The problem:
When you return the data, keep every word exact and include none of the images.

Segment Start: Task material

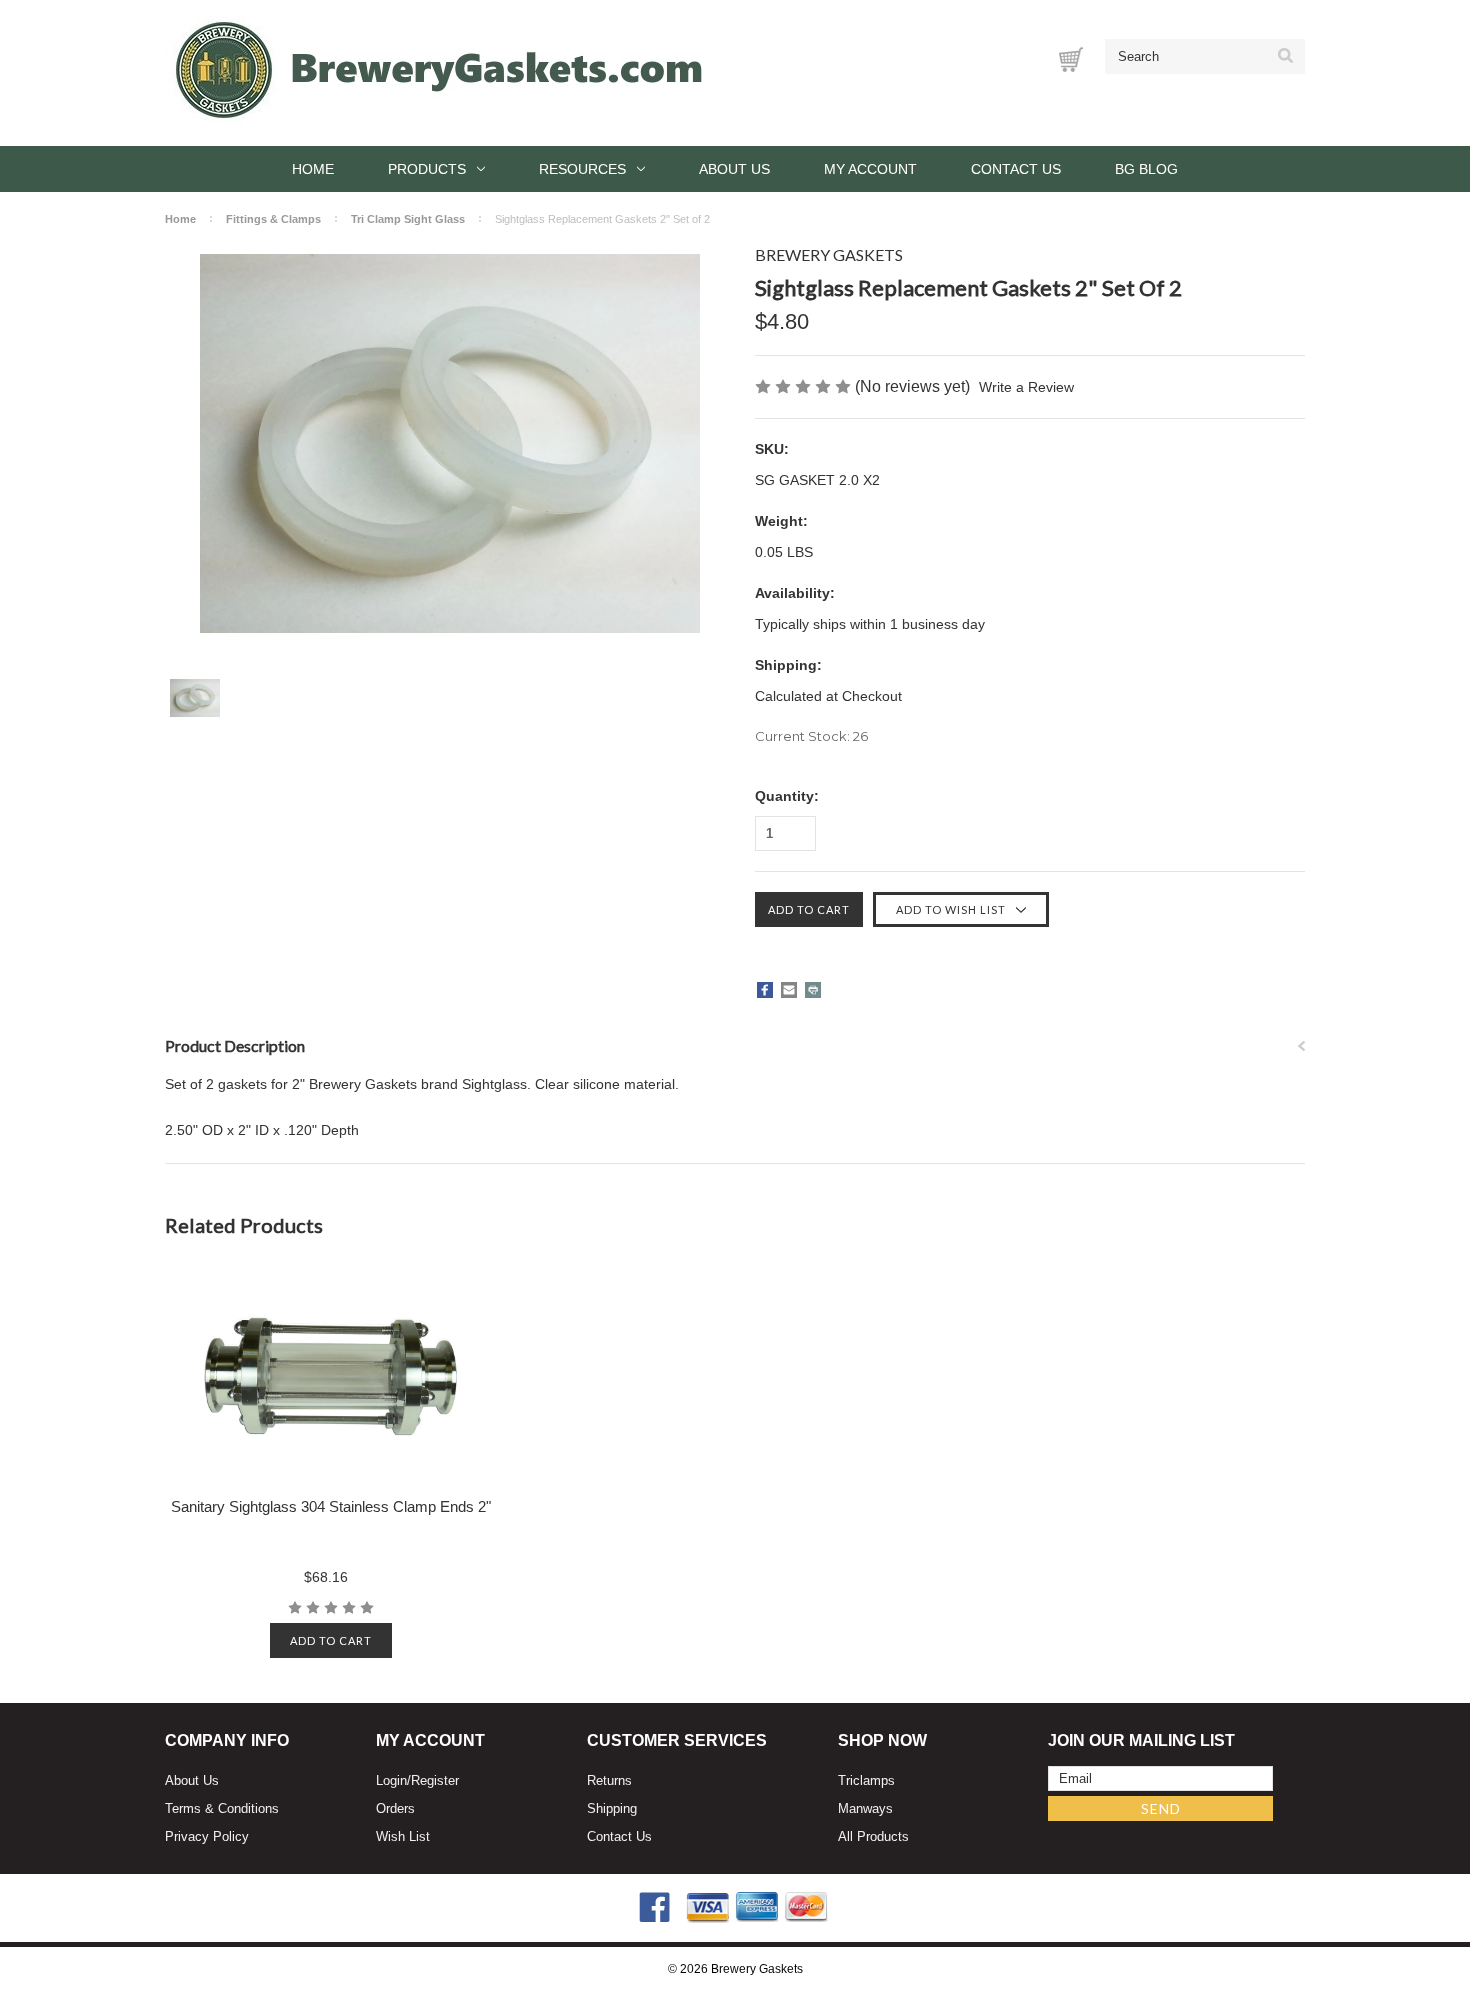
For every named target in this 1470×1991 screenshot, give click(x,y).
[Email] (789, 990)
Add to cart (331, 1640)
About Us (734, 169)
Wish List (403, 1836)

Segment End: Task material

Exercise solution:
For every named target in this 1470×1991 screenshot, give click(x,y).
[Email] (789, 990)
Add to cart (331, 1640)
About Us (734, 169)
Wish List (403, 1836)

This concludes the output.